Reusable connection resources provide a secure way to seamlessly integrate and manage connectivity with external systems. Connections on Confluent Cloud enable secure connections to models, vector databases, and MCP directly using Flink SQL.

  • Secure integration: Connect to relational and vector databases, models, REST APIs, and MCP servers using Flink SQL.
  • Credential management: Securely pass secrets for external systems, ensuring sensitive credentials are stored separately and never exposed in catalog metadata, logs, or configuration files.
  • Reusability: Enable the same connection to be shared across multiple tables, models, and functions.
  • Centralized management: Centralize connection management for large-scale deployments.

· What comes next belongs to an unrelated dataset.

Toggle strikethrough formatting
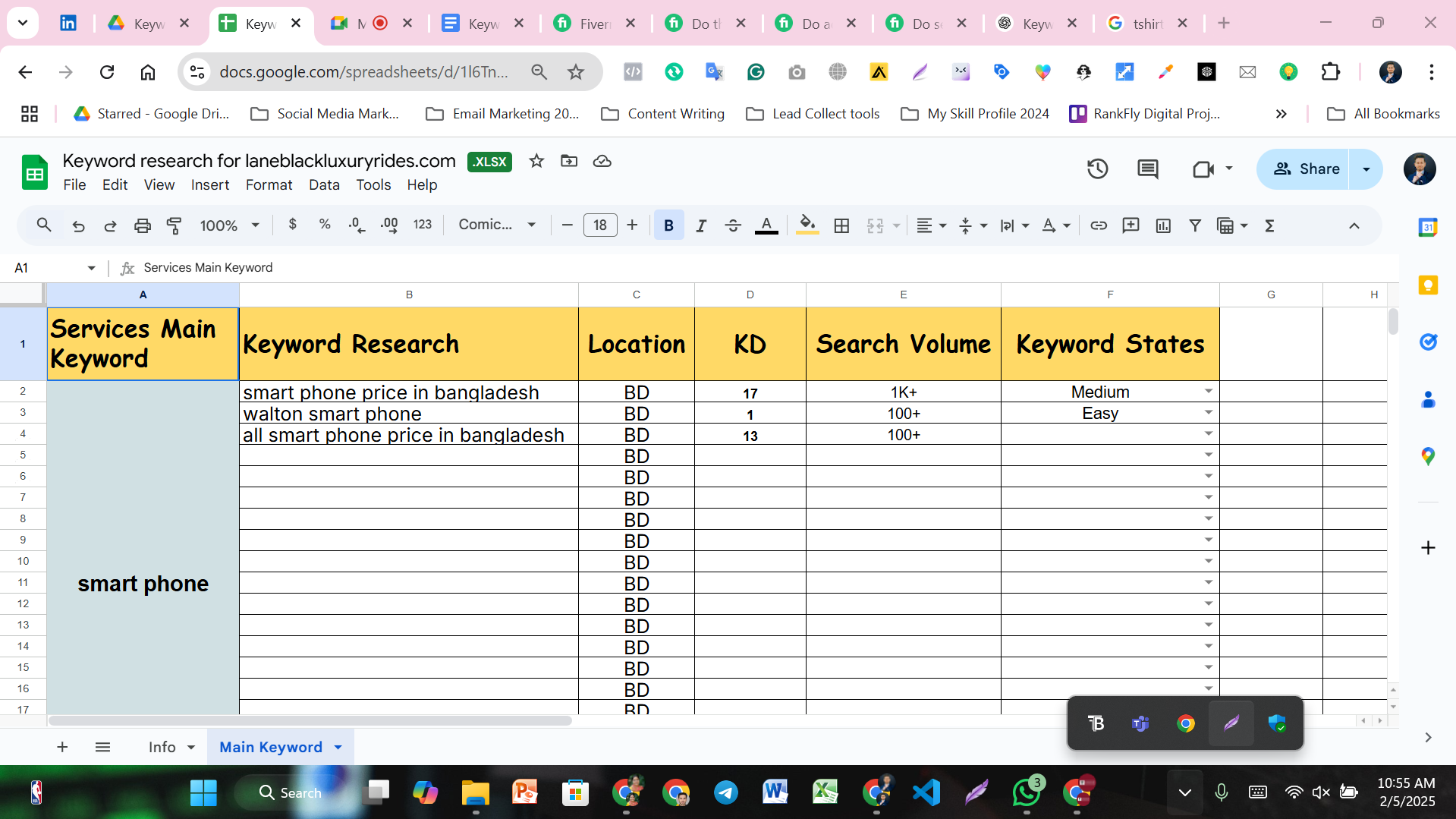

Connecting to models, vector databases, and MCP is crucial for building agents. Connections in Flink provide a secure, reusable way to manage external connectivity. Sensitive credentials are stored separately from connection metadata, enabling seamless and secure integration with external systems.

For more information, see Reuse Confluent Cloud Connections With External Services.

RBAC for model inference

The following table shows the model actions that are available for different RBAC permissions.

Role CREATE MODEL Invoke model for prediction List/Describe Models DROP MODEL Grant permissions on models
CloudClusterAdmin Yes [1] Yes [1] Yes [1] Yes [1] Yes [1]
EnvironmentAdmin Yes Yes Yes Yes Yes
DeveloperManage Yes No Yes Yes No
DeveloperRead No Yes Yes No No
DeveloperWrite Yes Yes Yes No No
ResourceOwner Yes Yes Yes Yes Yes
OrganizationAdmin Yes Yes Yes Yes Yes
[1](1, 2, 3, 4, 5) For own Kafka cluster.